Textabschnitt:
□ □ □ □

Die Erfüllungsfiktion des § 107 Abs 1 SBG X ist gegenüber dem von der Klägerin gegen die Beklagte geltend gemachten Anspruch auf Zahlung des der Höhe der Grundrente entsprechenden Restes der Verletztenrente des V eingetreten, da ein Erstattungsanspruch der Beigeladenen wegen der verauslagten HLU an V gegenüber der Beklagten nach § 104 Abs 1 SGB X auch in Höhe einer entsprechenden Grundrente nach dem BVG, die von der Klägerin geltend gemacht wird, (bis zur Erfüllung) bestand. Nach § 104 Abs 1 SGB X ist, wenn ein nachrangig verpflichteter Leistungsträger Sozialleistungen erbracht hat, ohne dass die Voraussetzungen von § 103 Abs 1 SGB X vorliegen, der Leistungsträger erstattungspflichtig, gegen den der Berechtigte vorrangig einen Anspruch hat oder hatte, soweit dieser Leistungsträger nicht bereits selbst geleistet hat, bevor er von der Leistung des anderen Leistungsträgers Kenntnis erlangt hat (Satz 1). Nachrangig verpflichtet ist ein Leistungsträger, soweit dieser bei rechtzeitiger Erfüllung der Leistungspflicht eines anderen Leistungsträgers selbst nicht zur Leistung verpflichtet wäre (Satz 2). Erläuternd führt § 104 Abs 1 Satz 3 SGB X zum Nachrangverhältnis aus, dass ein Erstattungsanspruch nicht besteht, soweit der nachrangige Leistungsträger seine Leistungen auch bei Leistung des vorrangig verpflichteten Leistungsträgers hätte erbringen müssen. § 104 SGB X geht also von nebeneinander bestehenden Leistungspflichten (mindestens) zweier Leistungsträger aus, wobei die Verpflichtung eines dieser Leistungsträger wegen System- oder Einzelanspruchssubsidiarität der Leistungspflicht des anderen nachgeht (vgl BSGE 74, 36, 38 = SozR 3-1300 § 104 Nr 8, 12 mwN; BSG SozR 3-2600 § 13 Nr 2).

□ □ □ □

Ausgewählte Zeilen:
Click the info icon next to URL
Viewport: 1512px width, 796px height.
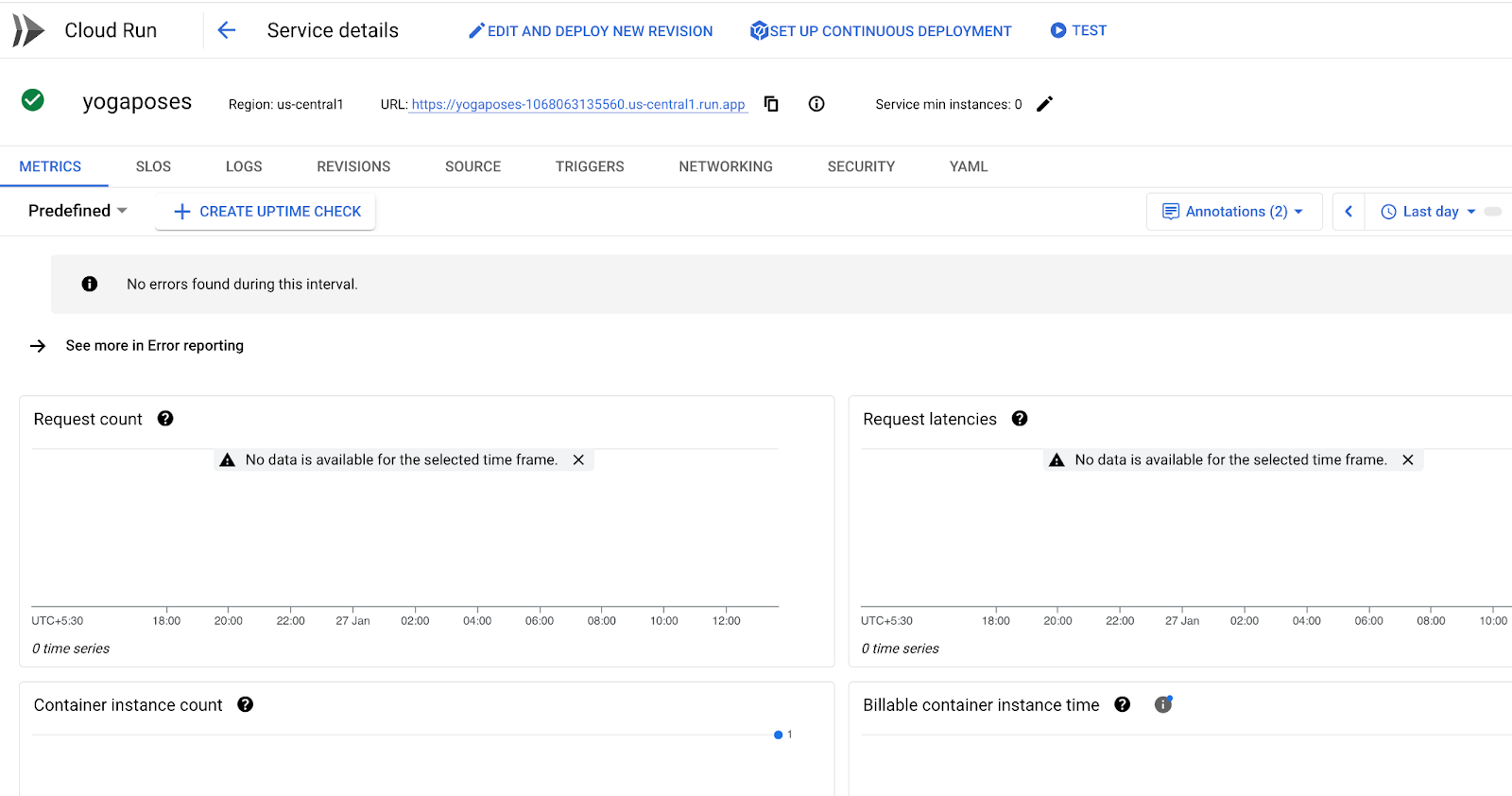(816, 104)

□ □ □ □

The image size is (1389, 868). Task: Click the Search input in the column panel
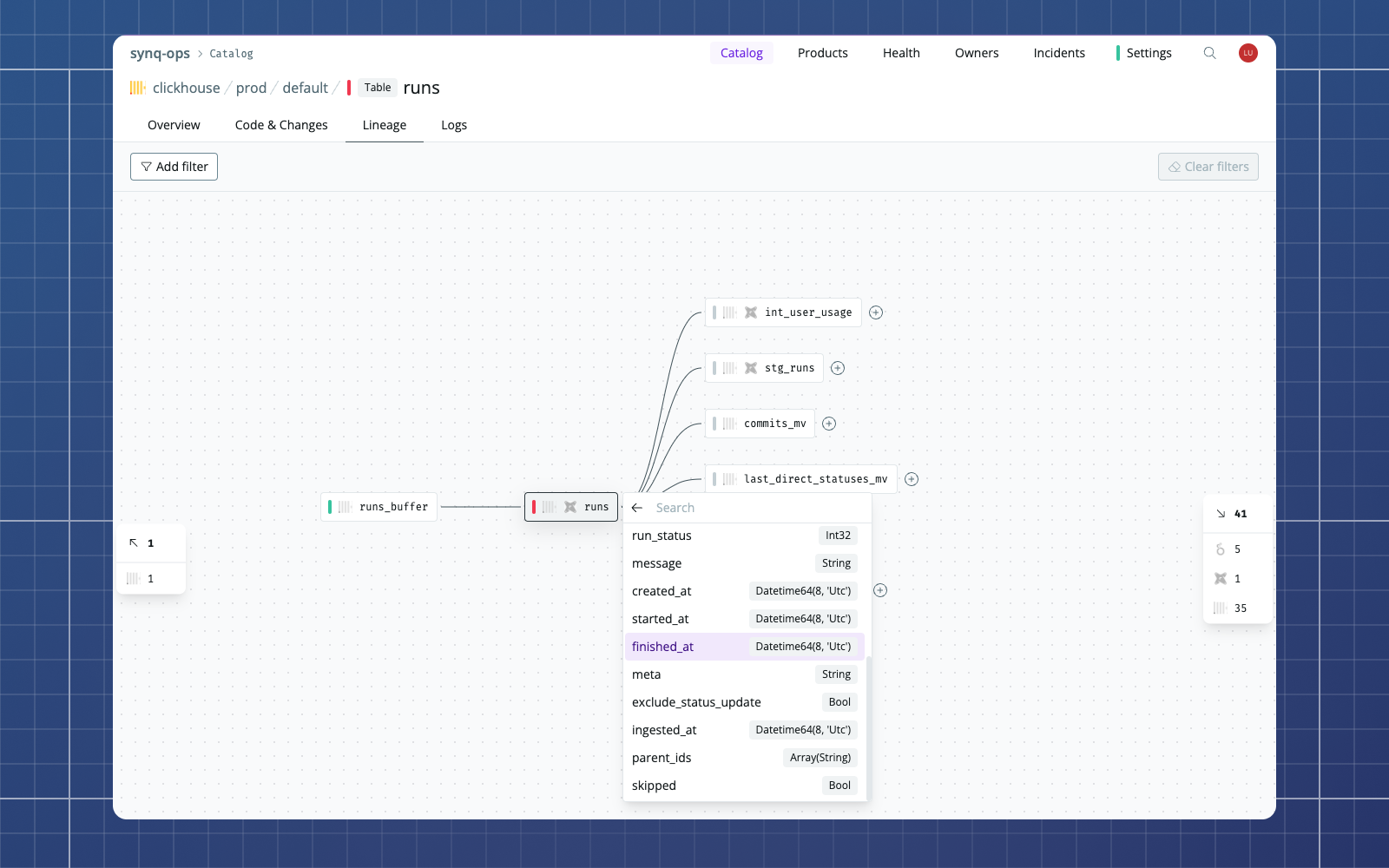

□ □ □ □

Aufgabe: Aus welchem Grund ist laut dem Textabschnitt die Erfüllungsfiktion des § 107 Abs 1 gegenüber dem Anspruch der Klägerin eingetreten? Antworte in ein bis drei Sätzen.

Ergebnis: Die Erfüllungsfiktion ist eingetreten, weil die Beigeladene wegen der an V verauslagten HLU gegenüber der Beklagten einen Erstattungsanspruch nach § 104 Abs 1 SGB X hatte. Dieser Anspruch bestand bis zur Erfüllung auch in Höhe einer entsprechenden Grundrente nach dem BVG, wie die Klägerin sie geltend macht. Deshalb wirkt die Fiktion gegenüber ihrem Anspruch auf Zahlung des der Grundrente entsprechenden Restes der Verletztenrente des V.